Individual Savings Accounts (ISA)
There are a number of changes to the ISA rules which the
Treasury has confirmed will take effect from 6th April 2008. Here we
summarise the main changes, as follows:
• The overall annual investment limit is increased to £7,200
(up to £3,600 in cash and the balance in stocks and shares or the full
amount in stocks and shares);
• Existing PEP and TESSA only ISA (TOISA) accounts will be
re-designated as stocks and shares and cash ISAs respectively;
• The distinction between mini and maxi ISAs will be
abolished, with all accounts being re-designated as ‘cash accounts’ and
‘stocks and shares accounts’;
• Transfers from the cash component of existing ISAs will be
permitted into stocks and shares accounts and will not count against the
current year’s subscription;
• Money held in Child Trust Fund (CTF) accounts will be able
to roll over into an ISA once the child reaches the age of 18.
Opportunities
These changes represent an opportunity for consolidation
service across PEP and ISA holdings. There are an estimated 3.5m PEP holders
with around £38bn of investments held across a myriad of sectors. Charges
across one simplified ISA wrapper should be lower, delivering real benefit
for investors. The changes also facilitate a diversification of assets
within the ISA wrapper by transferring some or all cash saved in previous
years into equity based funds.
• Bringing PEPs into the ISA wrapper
From 6th April PEPs will cease to exist and will be treated
as a stocks and shares ISA. Clients who hold existing PEPs will be able to
transfer into an existing or new stocks and shares ISA . In addition there
should be scope to reduce the ongoing management charges and the paperwork.
• Removing the Mini/Maxi ISA terminology
This will simplify the understanding of ISAs with clients
and help generate sales. Combined with the new increased limit of £7,200 –
another talking point with clients at this time of the year.
• Cash ISAs into stocks and shares
HM Treasury still want to encourage wider share ownership
and therefore from 6th April 2008 it will be possible to transfer cash ISAs
into a stocks and shares ISA without it affecting your 2008/09 tax year
allowance.
Clients who have taken advantage of the maximum
subscriptions into cash ISAs over the years (particularly where both spouses
have done so) may find that they have a disproportionate amount in cash and
subsequently can ‘re-balance’ their holdings without the loss of the tax
wrapper.
Conclusion
Looking back, since their launch in 1999 ISAs have been a
great success with over 16m* people saving in excess of £180bn, with £50bn
of that total being in fund based ISAs (* Source – Individual Savings
Accounts: proposed reforms HM Treasury December 2006).

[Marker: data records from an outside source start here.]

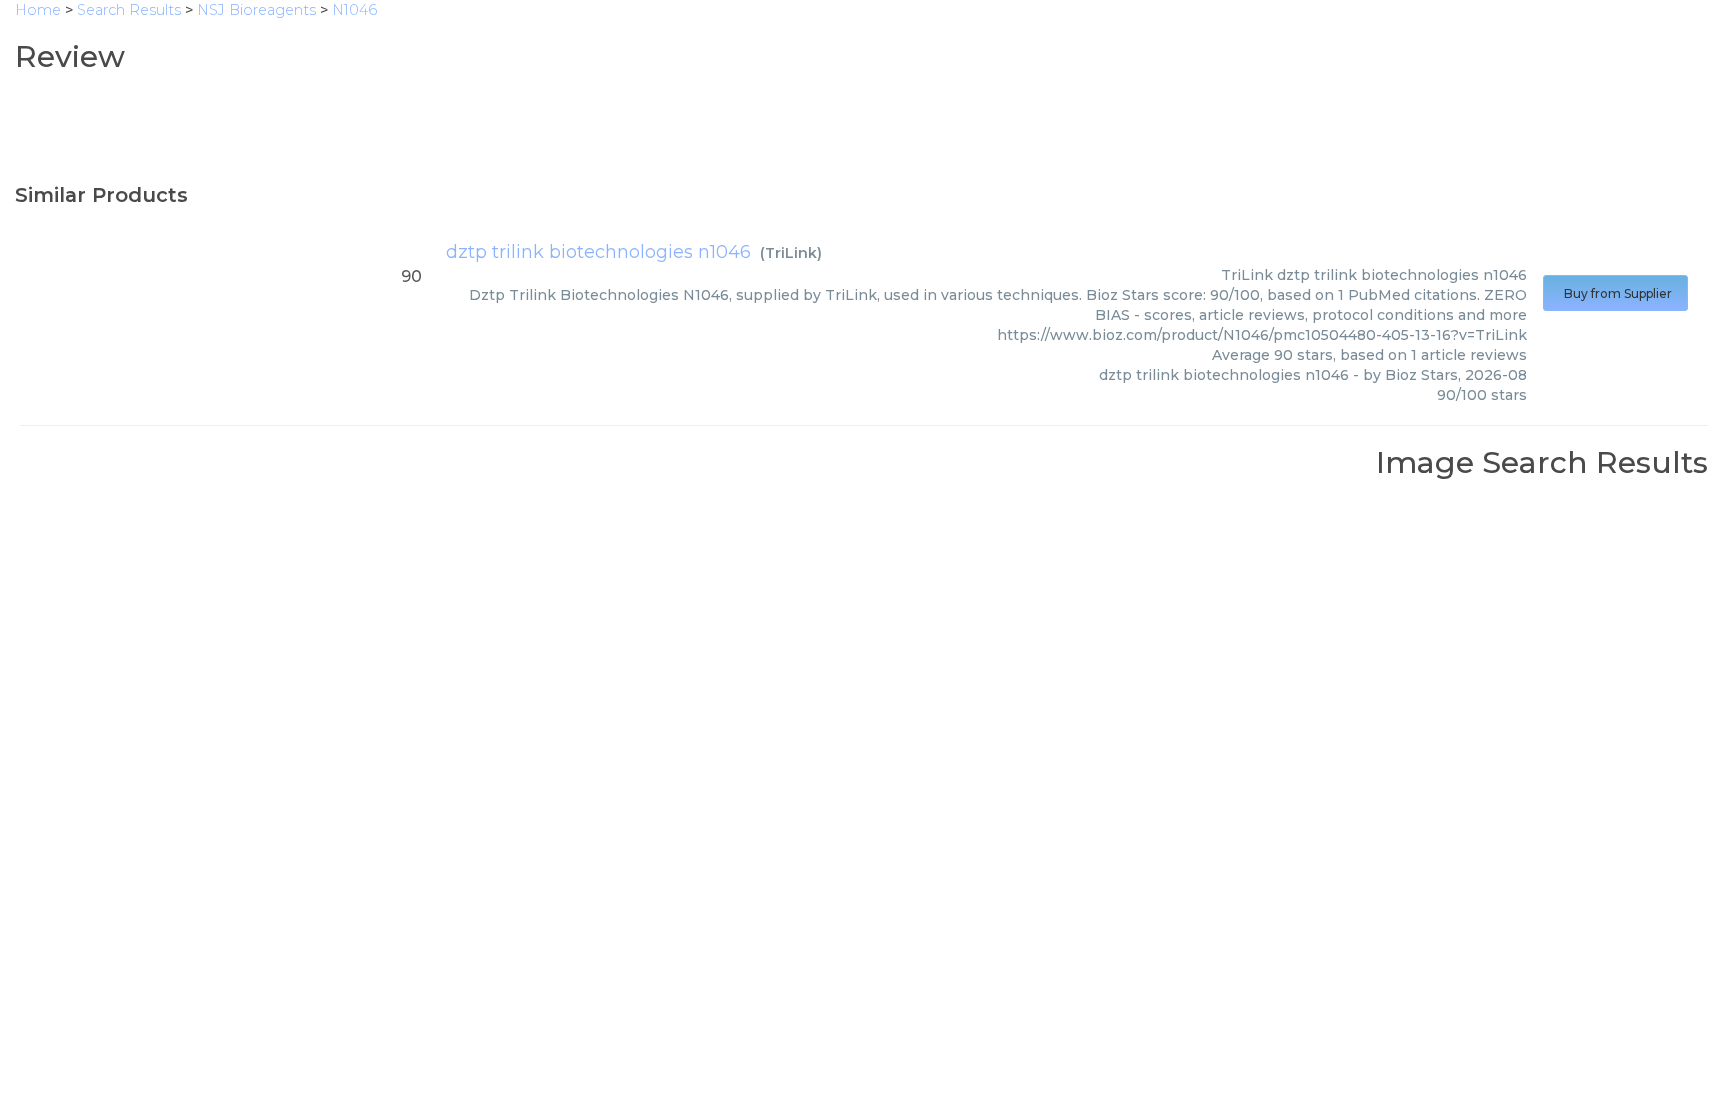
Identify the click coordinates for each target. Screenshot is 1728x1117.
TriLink (791, 253)
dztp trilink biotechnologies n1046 (598, 252)
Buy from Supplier (1615, 293)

ISAs were designed specifically to reach a wider section of
the population and are now seen as the Government’s primary vehicle, outside
pensions, to encourage adults to save more. Of course, the big selling point
with ISAs is the tax advantages, as gains are tax-free and there is no
further tax to pay on income.
HISTORY
Individual Savings Accounts (ISAs) were introduced by the
Government to replace PEPs and TESSAs. The idea was to encourage more people
to save by extending tax benefits to cash investments and life assurance
contributions as well as to equity and fixed interest investments. ISAs
present tax free access to investment in a wide range of financial
instruments and markets. Funds available present choices to match most
investor's attitudes ranging from cautious to more risk oriented.
There are two types - Maxi and Mini. Both allow you to
invest up to £7,000 (in the tax year 6 April 2003 to 5th April 2004) into up
to three different components: life insurance, cash and stocks & shares.
With a
MAXI ISA
you choose just one company to manage your ISA - if you wish, you can invest
your entire £7,000 allowance in stocks and shares through a MAXI ISA. With a
MINI ISA, you can choose different providers to manage the three different
components of your ISA. However, the maximum you can invest in stocks and
shares through a MINI ISA
is only £3,000.
ISAs present tax free access to investment in a wide range
of financial instruments and markets. Funds available present choice to
match most investor's attitudes ranging from cautious to more risk oriented.
Both lump sum and regular contribution contracts are
available.
One further advantage to ISAs is that they do not have to be
declared on Income Tax forms.
The tax advantages of the ISA should enhance your overall
investment returns. When you come to sell your holding, your entire
investment (no matter how large) will be shielded from Capital Gains Tax (CGT).
In addition, you will receive a "tax credit" for 10% of tax paid on equity
dividends (until April 2004) and 20% on income payments from bond funds. If
you are a high rate tax payer you will benefit from having no further income
tax liability, which should make a big difference to your savings.